I have certainly learned a lot about how students communicate (or not). Like most faculty members, I didn’t know that Yik Yak existed when I first started this job, but now am aware of both its harmful—sometimes hateful—aspects, as well as the more positive ones where students inform and support one another. I have also learned from the experience of other colleges that it is impossible to shut down, so that we need to depend on the community to enforce its own standards.
The idea of failure and second chances has been a theme throughout the year. College Government has sponsored programs encouraging faculty, staff, and alumnae to speak about how they have handled and learned from failures, and the Latinx keynote speaker, Carolota Zimmerman, talked about the importance of “second and third acts” in life. Failure and new beginnings are a constant thread in the stories that returning alumnae tell. I’ve certainly had plenty of failures, mistakes, and “re-boots” in my life and career. In fact, as a scientist, I expect and welcome failure, since you can’t test a model without pushing its limits until it fails. Einstein is said to have remarked, “Anyone who has never made a mistake has never tried anything new.”

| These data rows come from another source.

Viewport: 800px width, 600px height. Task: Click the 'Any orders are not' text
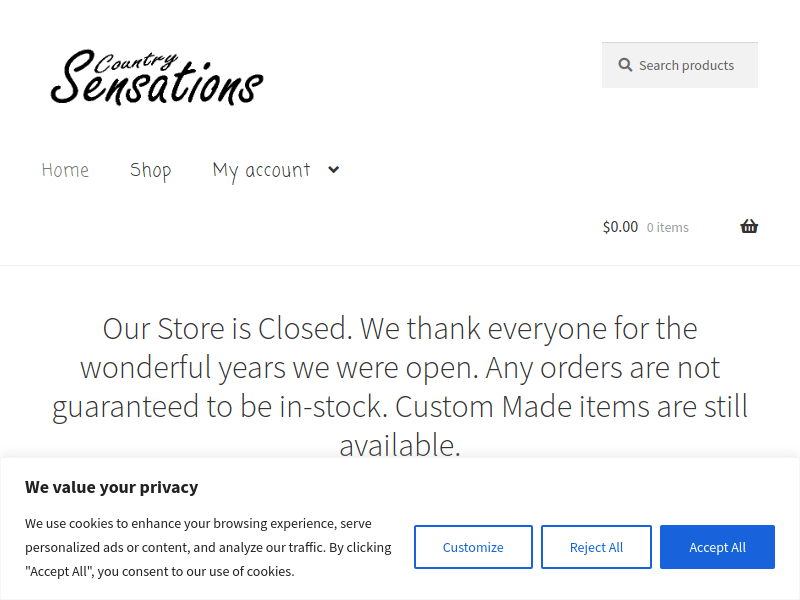[603, 367]
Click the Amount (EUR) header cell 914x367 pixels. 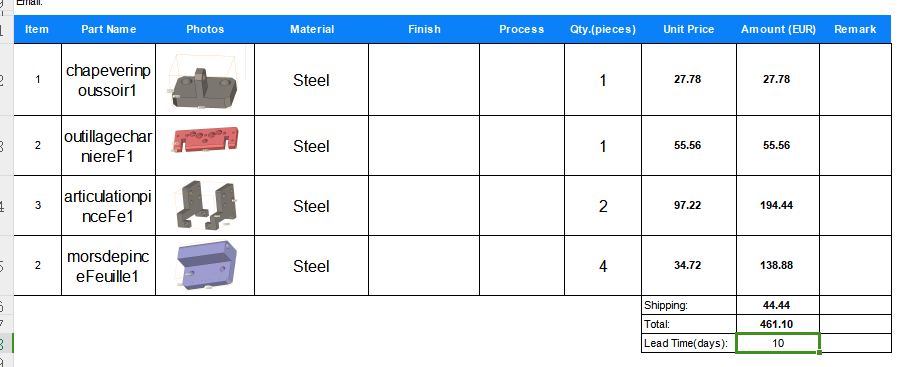click(x=778, y=29)
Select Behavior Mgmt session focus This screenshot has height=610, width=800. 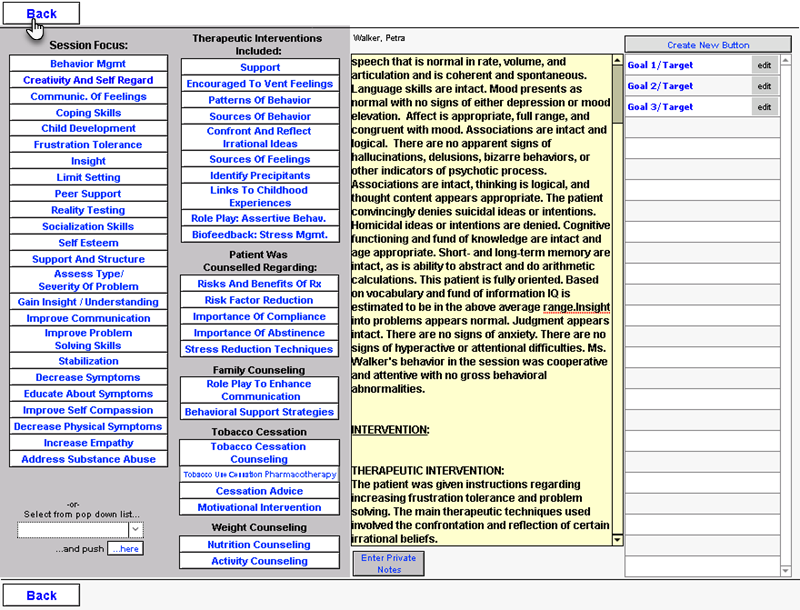click(x=87, y=63)
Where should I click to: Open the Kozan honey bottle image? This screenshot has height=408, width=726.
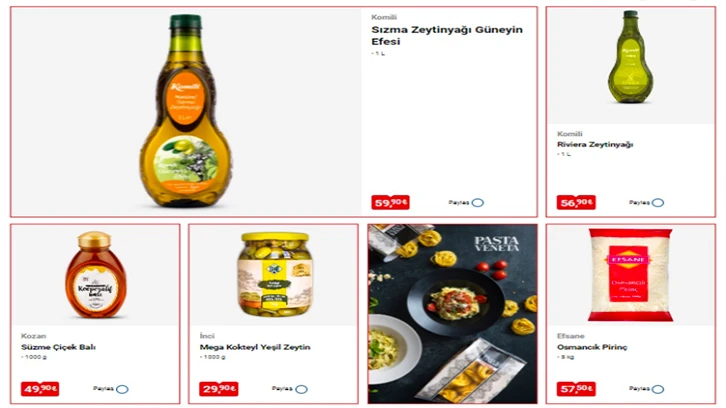click(95, 274)
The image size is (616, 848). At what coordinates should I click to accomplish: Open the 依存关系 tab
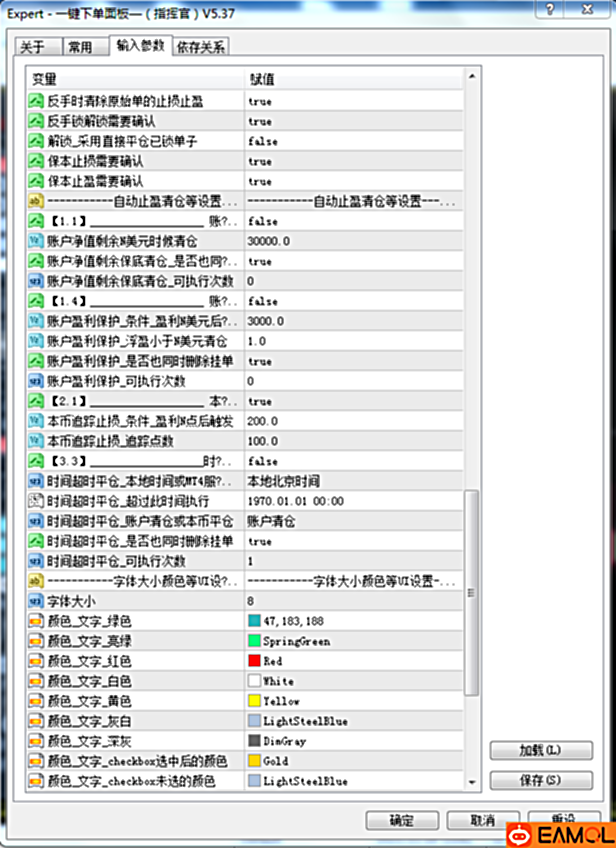(x=201, y=47)
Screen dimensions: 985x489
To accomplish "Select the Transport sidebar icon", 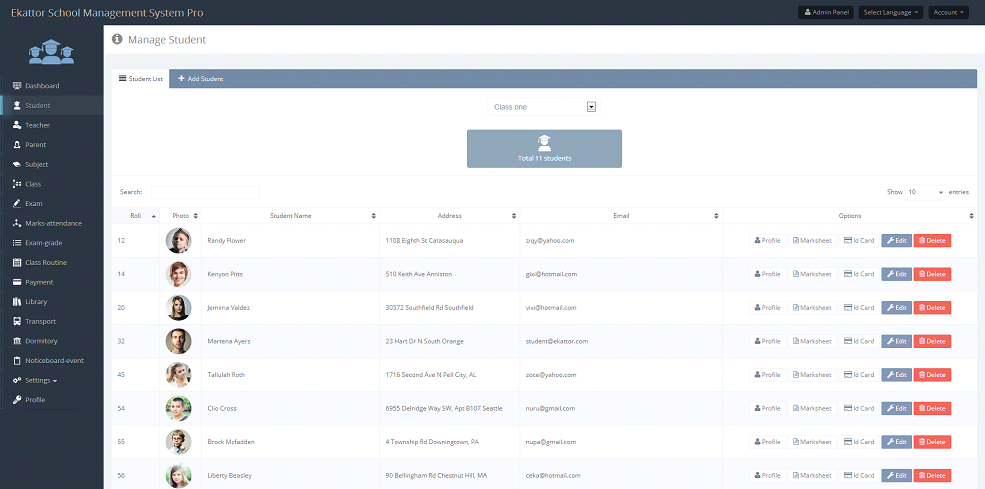I will (x=17, y=321).
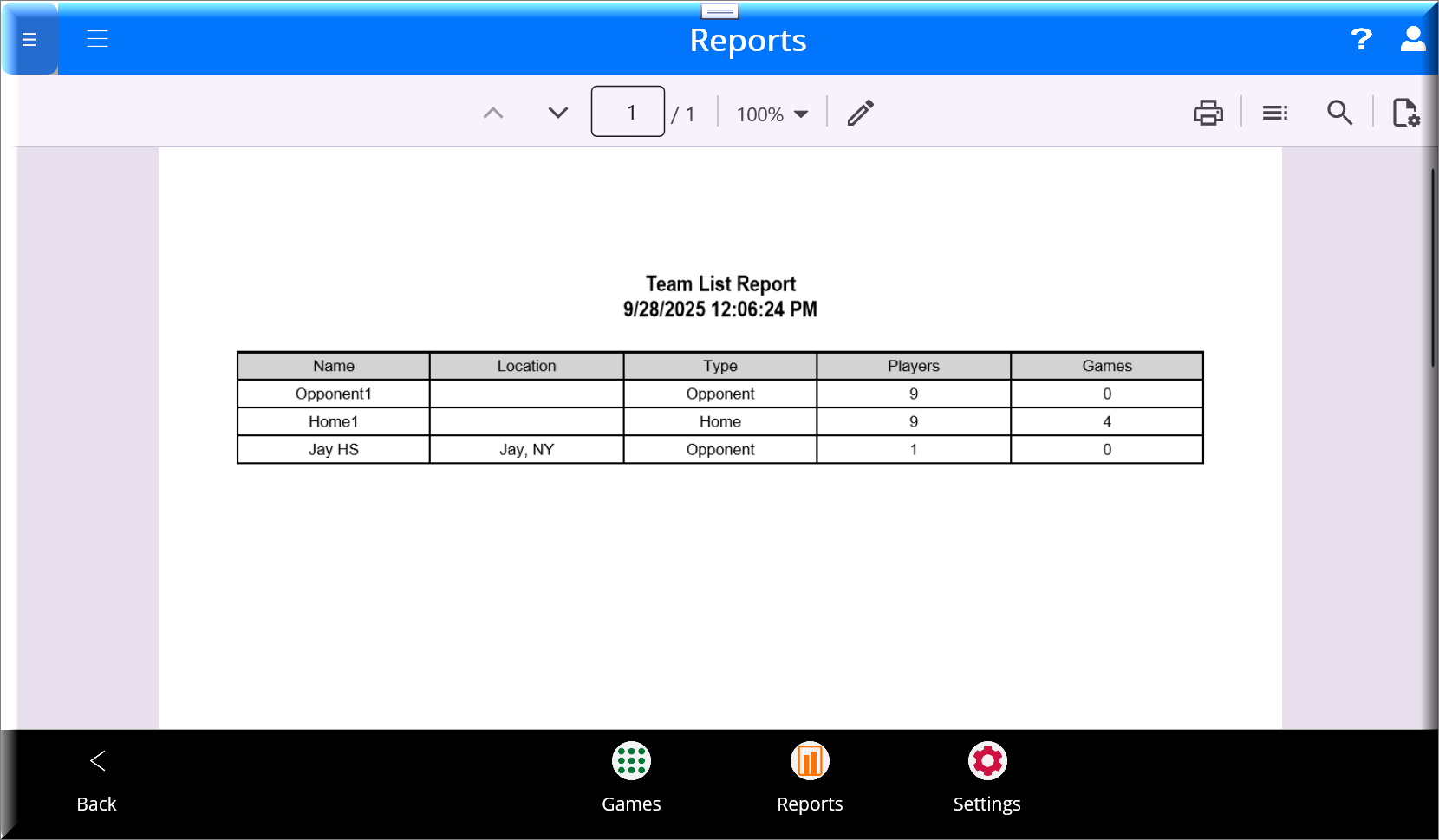Toggle the navigation menu lines icon

pos(97,39)
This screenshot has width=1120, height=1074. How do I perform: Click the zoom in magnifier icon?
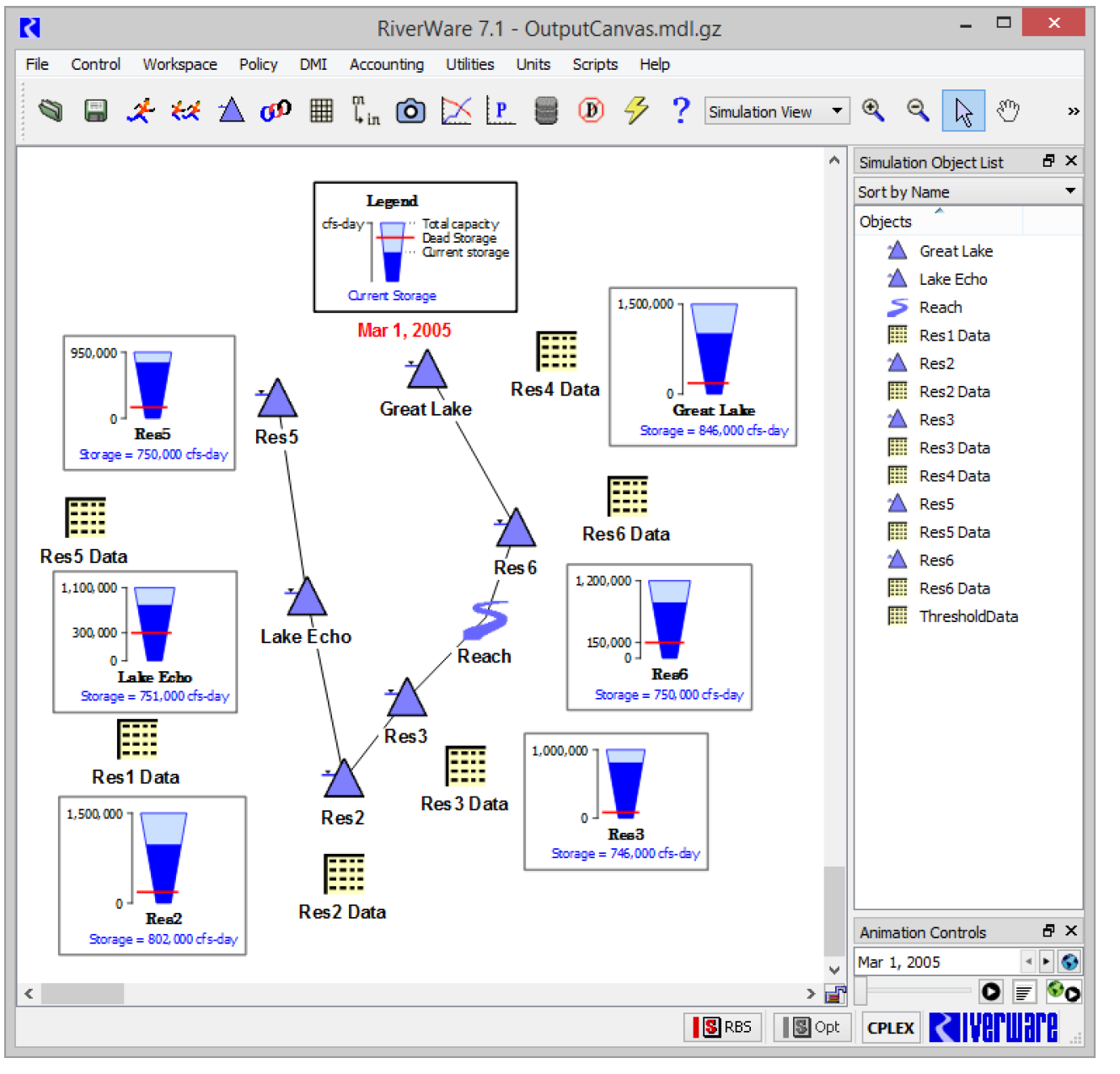873,110
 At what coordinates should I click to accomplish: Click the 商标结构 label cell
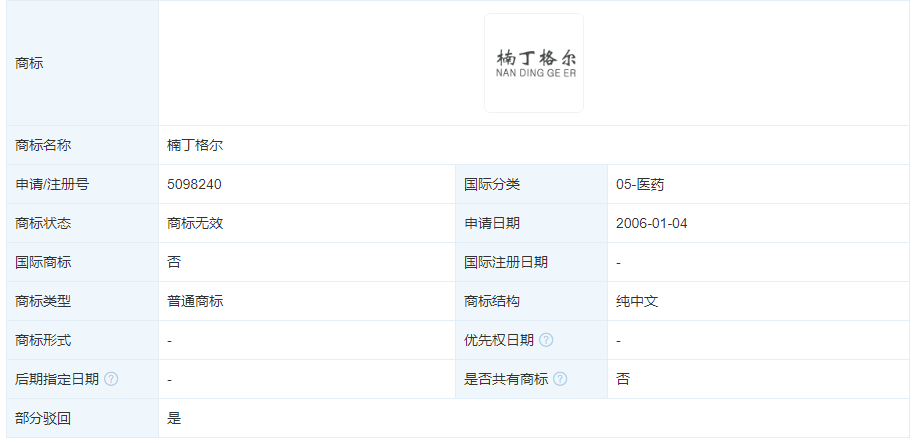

Yet the myth of perfection never seems to disappear, and Wellesley continues to be a place where mistakes and missteps are rarely forgotten or forgiven. It would be great if the permission we give ourselves to err or fail could be extended to others. This would require that we assume good faith as a starting point in all our interactions. Within this community, good faith is a reasonable assumption. In all the roles I have held at Wellesley, I have never seen deliberate malice or disrespect; rather, these have been inferred because of inept phrasing or incomplete information—and even occasionally because of passionate disagreement. None of us—faculty, staff, administrators, students—is perfect, and we need to be granted the opportunity to learn from mistakes and not be demonized because of them.
Leadership is another constant theme for our students and alumnae.
Judith White, president and executive director of HERS, an organization that trains individuals and promotes women’s leadership in higher education, wrote in the March 23rd issue of Insider Higher Ed that a crucial skill in leadership is “the ability to open yourself to learning and changing while you lead.”
“Opening yourself to learning and changing” is another way of saying: notice and learn from your mistakes. Bold leadership involves taking risks and occasionally failing. If we can be there to pick one another up when we fall (and fail), not blame but educate those around us, and promote this model of experimentation and constant improvement, we can create a more forgiving and healthier environment for everyone.
I look forward to returning to my academic department and to welcoming the new college leadership in the fall.